WRITTEN PROBLEM: Rewrite the data from the line with "Select the Wheel Speed sensor icon" to the line with "pyautogui.click(x=35, y=236)", swapping "slider handle" for "slider knob" and leaving everything else unchanged.
┌────────
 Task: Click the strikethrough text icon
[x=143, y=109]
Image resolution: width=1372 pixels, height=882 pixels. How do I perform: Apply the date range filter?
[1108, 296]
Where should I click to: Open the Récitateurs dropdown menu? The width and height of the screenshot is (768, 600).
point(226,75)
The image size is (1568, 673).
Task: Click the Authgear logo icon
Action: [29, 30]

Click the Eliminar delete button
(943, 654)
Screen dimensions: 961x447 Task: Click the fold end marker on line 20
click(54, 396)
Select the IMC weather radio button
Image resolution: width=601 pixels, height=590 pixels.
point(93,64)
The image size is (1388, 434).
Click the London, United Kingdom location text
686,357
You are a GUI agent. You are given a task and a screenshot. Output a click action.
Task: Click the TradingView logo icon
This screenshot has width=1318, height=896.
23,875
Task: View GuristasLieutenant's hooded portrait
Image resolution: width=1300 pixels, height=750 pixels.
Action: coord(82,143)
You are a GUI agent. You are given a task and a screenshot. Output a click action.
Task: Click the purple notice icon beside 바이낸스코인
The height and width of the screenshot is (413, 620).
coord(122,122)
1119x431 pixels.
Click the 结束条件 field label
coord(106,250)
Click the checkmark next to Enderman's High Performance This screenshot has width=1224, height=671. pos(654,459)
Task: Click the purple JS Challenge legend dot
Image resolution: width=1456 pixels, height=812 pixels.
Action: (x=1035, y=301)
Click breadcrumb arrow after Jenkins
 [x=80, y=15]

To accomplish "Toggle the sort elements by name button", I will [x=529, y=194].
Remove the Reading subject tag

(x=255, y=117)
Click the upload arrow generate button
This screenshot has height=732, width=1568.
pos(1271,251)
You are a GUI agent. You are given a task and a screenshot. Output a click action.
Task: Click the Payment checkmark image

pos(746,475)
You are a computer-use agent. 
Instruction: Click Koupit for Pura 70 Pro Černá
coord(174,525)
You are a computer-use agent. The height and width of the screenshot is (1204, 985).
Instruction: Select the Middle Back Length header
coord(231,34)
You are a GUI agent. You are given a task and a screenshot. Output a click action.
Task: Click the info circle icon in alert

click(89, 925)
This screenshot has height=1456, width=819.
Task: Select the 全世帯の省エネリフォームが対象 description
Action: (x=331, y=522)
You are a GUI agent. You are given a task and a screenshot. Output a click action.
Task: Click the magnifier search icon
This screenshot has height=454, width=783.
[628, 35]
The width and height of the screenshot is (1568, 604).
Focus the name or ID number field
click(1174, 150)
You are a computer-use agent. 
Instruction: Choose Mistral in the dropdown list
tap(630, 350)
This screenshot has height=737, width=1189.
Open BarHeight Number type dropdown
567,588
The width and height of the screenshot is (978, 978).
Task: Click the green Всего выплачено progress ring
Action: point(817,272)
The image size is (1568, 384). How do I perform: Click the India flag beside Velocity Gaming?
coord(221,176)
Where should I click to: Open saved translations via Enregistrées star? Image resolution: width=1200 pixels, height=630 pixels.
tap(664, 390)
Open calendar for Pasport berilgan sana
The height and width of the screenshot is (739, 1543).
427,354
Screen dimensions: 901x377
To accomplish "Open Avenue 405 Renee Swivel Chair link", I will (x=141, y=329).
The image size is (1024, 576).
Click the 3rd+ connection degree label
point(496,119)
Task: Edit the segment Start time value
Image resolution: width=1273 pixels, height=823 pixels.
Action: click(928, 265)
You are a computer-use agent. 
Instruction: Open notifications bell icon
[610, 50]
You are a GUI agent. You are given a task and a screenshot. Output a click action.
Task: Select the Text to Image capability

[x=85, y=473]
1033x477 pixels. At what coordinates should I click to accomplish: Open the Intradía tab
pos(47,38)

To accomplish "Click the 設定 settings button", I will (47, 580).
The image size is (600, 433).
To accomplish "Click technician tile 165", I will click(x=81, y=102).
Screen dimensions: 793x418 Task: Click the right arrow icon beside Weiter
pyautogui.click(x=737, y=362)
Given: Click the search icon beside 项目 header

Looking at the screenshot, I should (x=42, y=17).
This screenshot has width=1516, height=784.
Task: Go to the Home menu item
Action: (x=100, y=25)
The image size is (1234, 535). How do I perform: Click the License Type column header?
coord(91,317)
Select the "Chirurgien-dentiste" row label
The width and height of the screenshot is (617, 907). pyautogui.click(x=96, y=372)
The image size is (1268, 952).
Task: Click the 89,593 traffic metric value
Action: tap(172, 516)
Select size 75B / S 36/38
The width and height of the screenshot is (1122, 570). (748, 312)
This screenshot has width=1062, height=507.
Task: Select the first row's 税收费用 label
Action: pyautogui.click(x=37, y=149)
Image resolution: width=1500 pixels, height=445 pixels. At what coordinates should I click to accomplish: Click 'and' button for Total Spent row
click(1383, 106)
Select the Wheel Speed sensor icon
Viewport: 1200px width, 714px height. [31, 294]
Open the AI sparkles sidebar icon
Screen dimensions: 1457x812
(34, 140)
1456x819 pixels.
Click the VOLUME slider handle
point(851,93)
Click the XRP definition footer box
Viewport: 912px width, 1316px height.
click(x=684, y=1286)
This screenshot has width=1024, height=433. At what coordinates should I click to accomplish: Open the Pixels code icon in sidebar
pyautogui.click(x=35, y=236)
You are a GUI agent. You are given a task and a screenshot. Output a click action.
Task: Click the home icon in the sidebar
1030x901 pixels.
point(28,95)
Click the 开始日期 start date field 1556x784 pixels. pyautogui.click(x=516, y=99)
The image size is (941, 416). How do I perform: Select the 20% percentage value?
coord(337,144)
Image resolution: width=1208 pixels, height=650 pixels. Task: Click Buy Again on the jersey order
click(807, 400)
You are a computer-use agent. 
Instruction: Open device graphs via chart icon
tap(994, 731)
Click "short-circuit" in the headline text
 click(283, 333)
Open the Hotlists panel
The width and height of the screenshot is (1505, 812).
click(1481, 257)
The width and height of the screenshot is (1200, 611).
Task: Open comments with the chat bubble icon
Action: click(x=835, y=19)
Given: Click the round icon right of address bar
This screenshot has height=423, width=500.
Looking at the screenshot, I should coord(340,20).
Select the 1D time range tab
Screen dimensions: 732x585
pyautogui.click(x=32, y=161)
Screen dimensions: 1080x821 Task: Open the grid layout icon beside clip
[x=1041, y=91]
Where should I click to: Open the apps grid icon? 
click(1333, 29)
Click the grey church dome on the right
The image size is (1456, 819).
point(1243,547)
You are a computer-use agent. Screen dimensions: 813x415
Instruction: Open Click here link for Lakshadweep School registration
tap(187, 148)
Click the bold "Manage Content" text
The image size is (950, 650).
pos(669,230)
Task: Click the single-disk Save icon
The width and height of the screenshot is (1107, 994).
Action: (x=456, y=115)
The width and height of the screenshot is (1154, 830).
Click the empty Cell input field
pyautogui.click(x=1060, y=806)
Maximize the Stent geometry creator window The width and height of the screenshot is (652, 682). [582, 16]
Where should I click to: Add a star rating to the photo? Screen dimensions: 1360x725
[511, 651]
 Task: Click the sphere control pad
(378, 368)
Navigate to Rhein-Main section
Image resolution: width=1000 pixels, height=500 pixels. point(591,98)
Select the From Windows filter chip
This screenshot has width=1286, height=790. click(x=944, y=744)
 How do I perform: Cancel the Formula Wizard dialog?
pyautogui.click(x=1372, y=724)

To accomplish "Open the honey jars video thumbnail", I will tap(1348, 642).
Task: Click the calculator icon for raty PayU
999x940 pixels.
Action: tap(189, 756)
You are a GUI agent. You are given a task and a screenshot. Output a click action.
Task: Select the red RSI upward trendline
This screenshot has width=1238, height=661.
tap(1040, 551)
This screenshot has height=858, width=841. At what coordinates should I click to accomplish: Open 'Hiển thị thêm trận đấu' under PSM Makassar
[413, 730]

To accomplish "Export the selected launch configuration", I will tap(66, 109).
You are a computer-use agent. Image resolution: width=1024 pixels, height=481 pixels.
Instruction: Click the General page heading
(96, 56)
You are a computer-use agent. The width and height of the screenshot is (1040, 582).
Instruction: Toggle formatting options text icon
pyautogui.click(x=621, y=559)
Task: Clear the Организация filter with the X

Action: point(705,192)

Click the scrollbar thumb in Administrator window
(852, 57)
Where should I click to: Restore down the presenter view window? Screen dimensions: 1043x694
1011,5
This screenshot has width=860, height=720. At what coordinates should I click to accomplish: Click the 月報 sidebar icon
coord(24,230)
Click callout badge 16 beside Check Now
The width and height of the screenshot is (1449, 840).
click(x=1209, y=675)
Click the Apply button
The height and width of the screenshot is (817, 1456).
└────────
SOLUTION TO THIS TASK:
Select the Wheel Speed sensor icon
Viewport: 1200px width, 714px height. [31, 294]
Open the AI sparkles sidebar icon
Screen dimensions: 1457x812
(34, 140)
1456x819 pixels.
Click the VOLUME slider knob
point(851,93)
Click the XRP definition footer box
Viewport: 912px width, 1316px height.
click(x=684, y=1286)
This screenshot has width=1024, height=433. At what coordinates should I click to accomplish: Open the Pixels code icon in sidebar
pyautogui.click(x=35, y=236)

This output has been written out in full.